GIVEN TASK ▸ List every line in the entries below that contains the word "should".

INPUT DATA ▸
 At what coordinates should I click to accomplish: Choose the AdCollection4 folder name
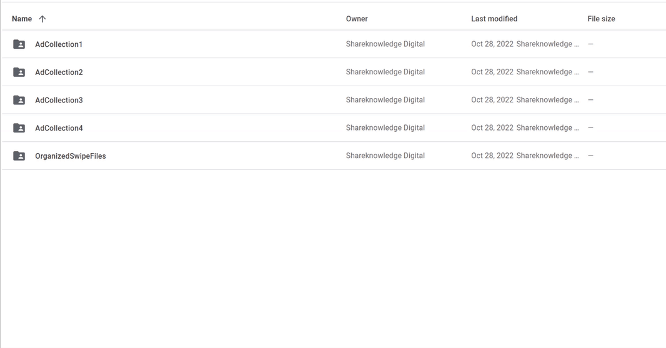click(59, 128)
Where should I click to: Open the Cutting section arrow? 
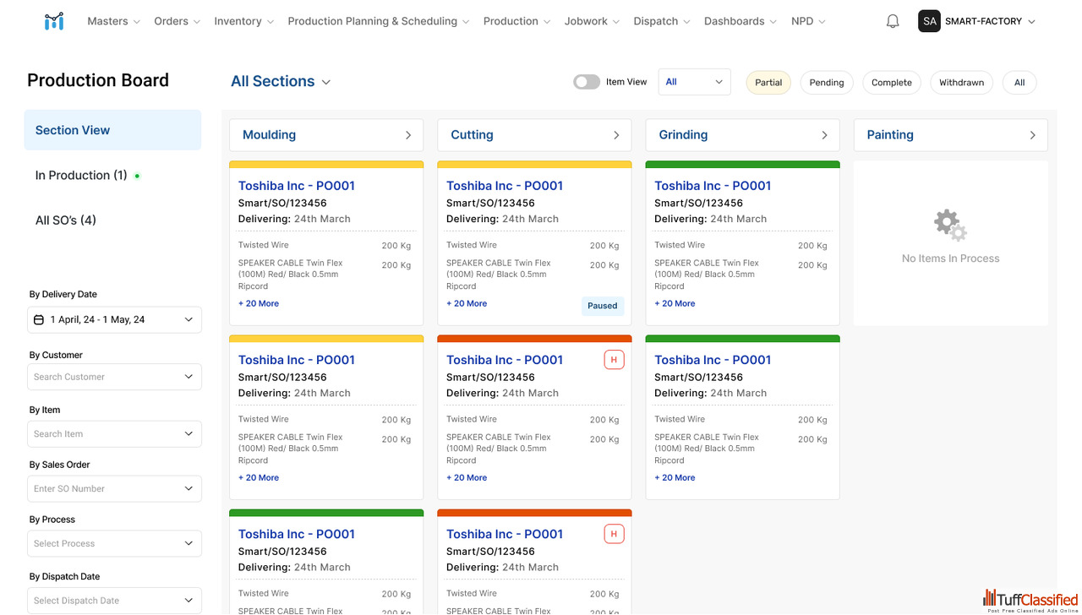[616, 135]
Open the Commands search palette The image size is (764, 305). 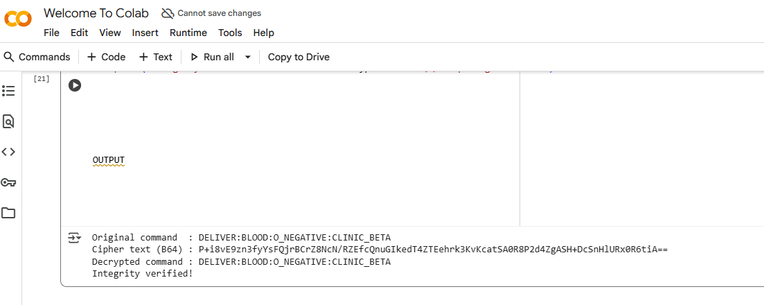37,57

REPLY ▸
 At what coordinates should I click to accomplish: Choose the AdCollection4 folder name
Where should I click to: Open the Cutting section arrow? 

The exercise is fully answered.